**EXERCICE PROPOSÉ**
Selon l'extrait sur la guerre en Ukraine, pourquoi l'armée russe envoie-t-elle désormais les avis de conscription et de mobilisation par courrier électronique ? Répondez en une ou deux phrases.

Une armée qui s’en sort, grâce aux expédients

L’armée russe a subi des pertes énormes, qu’on n’avait plus vues en Europe depuis la fin de la Seconde Guerre mondiale : les Ukrainiens estiment que leurs ennemis ont perdu jusqu’à 100.000 soldats, morts ou blessés, rien que durant les offensives de ces derniers mois, qui n’ont obtenu aucun gain territorial notable. Les munitions manquent, et 8.000 et 16.000 véhicules blindés de tout type ont été mis hors de combat.

  • La Russie se préparait à une courte campagne ; elle doit improviser une longue guerre d’attrition. Mais elle tient le coup, grâce aux munitions fournies par ses alliés (Iran, Corée du Nord, Biélorussie, probablement la Chine aussi) ainsi qu’en modernisant en urgence ses énormes stocks d’armes anciennes.
  • On voit maintenant des chars T-54 et T-55 être acheminés en Ukraine après des dizaines d’années dans des entrepôts, ainsi que des modèles de T-90 inédits, sûrement destinés à l’exportation vers l’Algérie. Cela a d’ailleurs un impact sur l’économie aussi : les ventes d’armes russes se sont effondrées, de 50 milliards de dollars en 2021 à seulement 11 l’année dernière.
  • Le pays ne peut toutefois produire que lentement des engins modernes à l’électronique et l’informatique sophistiquée, et il lui faut des puces qu’elle ne produit pas ; on estime que les machines à laver modernes que le pays a importées en masse ont été phagocytées à cet usage. La Russie a aussi cessé d’accepter les demandes de passeports biométriques depuis février pour économiser des puces.
  • La Russie parvient ainsi chaque mois à fabriquer environ 30 Kh-101 et 20 Kalibrs, ses deux principaux types de missiles guidés, ce qui reste néanmoins peu par rapport au déluge de projectiles qu’elle a fait subir à l’Ukraine cet hiver.

Une population dans l’expectative

Les Russes sont nombreux à avoir été mobilisés, et encore plus nombreux à avoir quitté le pays de peur de devoir partir combattre. Le gouvernement essaie maintenant de recruter plutôt des volontaires, au sens très large du terme, tout en niant toute nouvelle vague de mobilisation. Ce facteur et le niveau de vie de la majorité, surtout dans les villes, sont probablement les deux grands critères qui pourraient influencer la contestation. Mais aussi le recours par le gouvernement à son appareil sécuritaire.

  • Le pays ne manque pas de bras, mais il doit choisir entre son économie et son armée, tout en s’assurant que les mobilisés arrivent bien dans leurs unités. L’armée envoie désormais les avis de conscription et de mobilisation par courrier électronique, en plus des copies physiques, afin qu’il soit plus difficile de prétendre ne pas les avoir reçus, note The Economist. Or, plus la conscription se généralise dans les grandes villes comme Moscou et Saint-Pétersbourg, plus les risques d’agitation populaire augmentent.
  • Quant au niveau de vie, le gouvernement a dépensé près de 3% du PIB pour le maintenir l’année dernière, en subventions diverses.

La peur du prochain choc

Et pendant ce temps, côté ukrainien ? Peu de choses filtrent, mais de toute évidence une grande contre-offensive se prépare, avec des troupes maintenues en réserve et du matériel neuf. Or les soldats russes le savent et ont eu le temps de se préparer. À moins que le plan de bataille ukrainien soit basé sur un stratagème qui n’avait pas été pris en compte.

  • Le résultat de cette contre-attaque sera déterminant : la Russie a su redresser sa situation économique et militaire, et a prouvé qu’elle pouvait s’adapter à une longue guerre d’usure. Mais une nouvelle grande victoire ukrainienne pourrait remettre en jeu tout ce que Poutine s’est obstiné à miser. Là encore, il le sait.

**DONNÉES FOURNIES**
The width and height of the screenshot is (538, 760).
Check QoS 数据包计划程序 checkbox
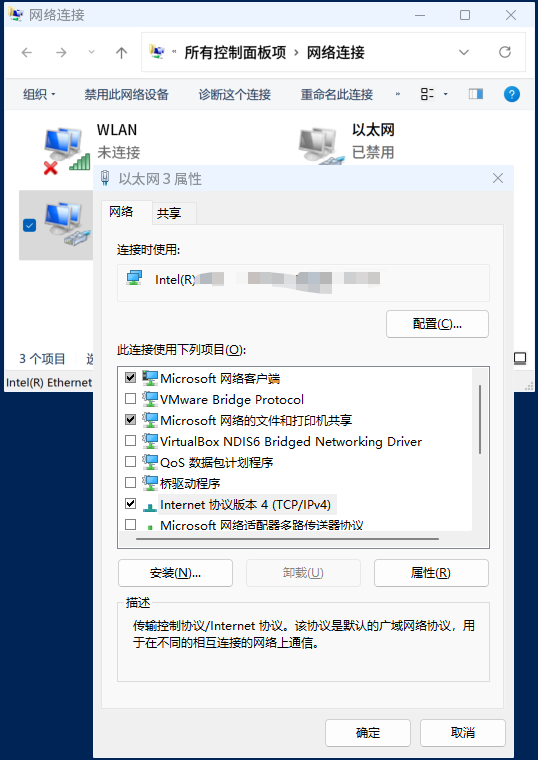point(130,461)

**SOLUTION DU PROBLÈME**
Pour qu'il soit plus difficile de prétendre ne pas avoir reçu ces avis. Le courrier électronique s'ajoute aux copies physiques.